Business travel in China will eclipse US growth, study says
A new study predicts that the growth of business travel in China and Japan will exceed US growth over the next five years.
“This study is the most comprehensive look at the global business travel industry available today,” said Kevin Maguire, president and CEO of the National business Travel Association (NBTA), which did the study. She added:
“Corporations can leverage this insight to guide their travel programs and preferred supplier market strategies across the globe for many years to come.”
The study evaluating business travel growth through 2013 for 72 countries points out that developing nations such as India, Vietnam, Iran and Indonesia will see significant compound annual growth rates over the same time period.
“Developing countries are proving to be fertile business-travel areas,” said Rob Greyber, president of Egencia, which co-sponsored the study.
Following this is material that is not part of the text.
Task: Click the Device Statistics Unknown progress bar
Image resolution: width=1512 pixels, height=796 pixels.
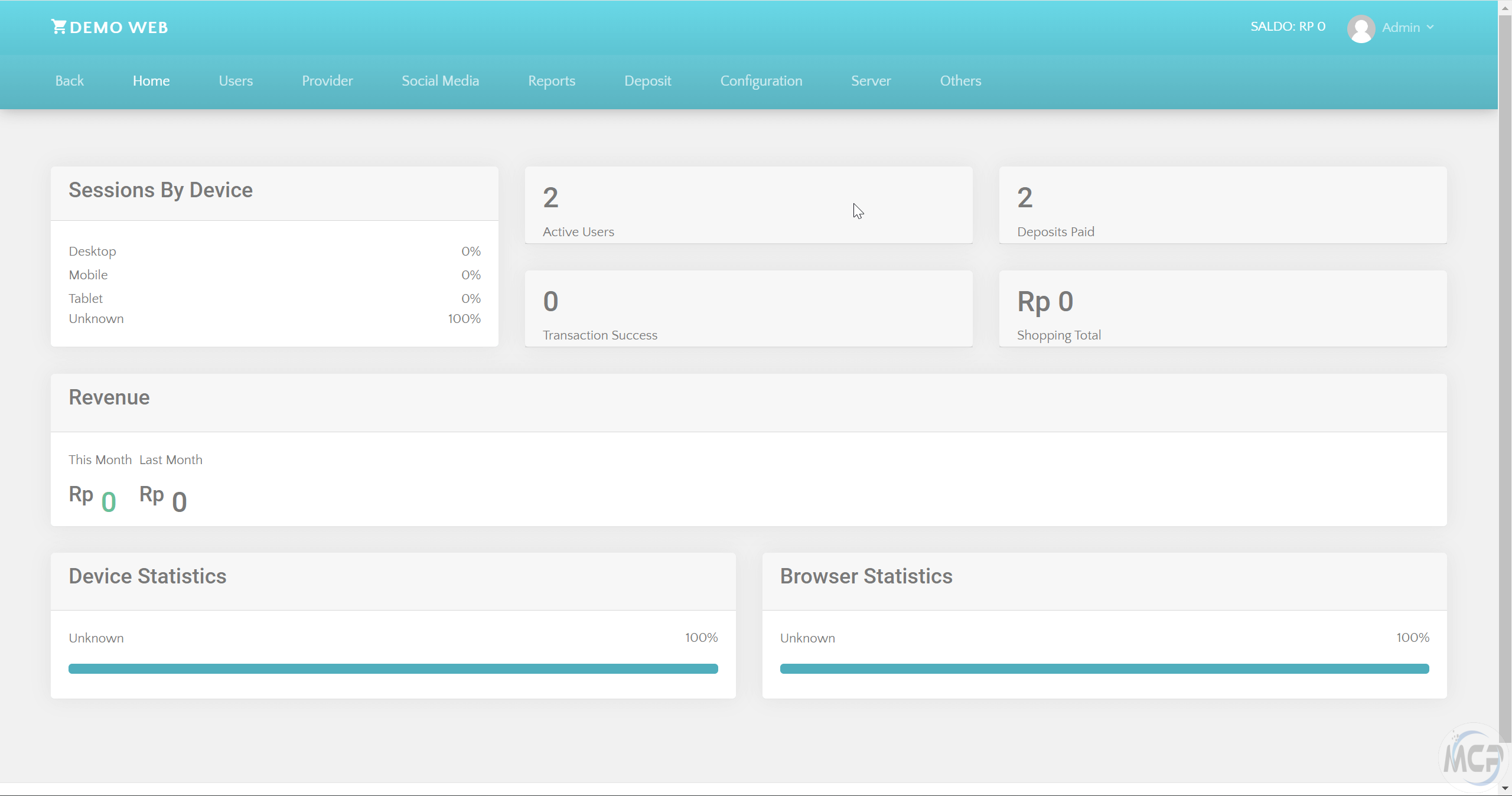Action: (393, 668)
He added:
“Over the next five years, we’ll see countries like India and China grow at rates of 5.3 and 6.5 percent respectively, versus the US projected growth rate of 0.3 percent.”
The study found that the North America, Western Europe and Asia Pacific regions each represent about 30 percent of the global business travel market (90 percent combined), estimated to total $929 billion in 2008. This figure includes both domestic and outbound international travel.
The remaining 10 percent of global activity takes place in Latin America, Emerging Europe, the Middle East and Africa.
The United States represents the largest piece of global business travel spend with $261 billion or 28 percent of the world total, followed by China at 10 percent and Japan at 8 percent.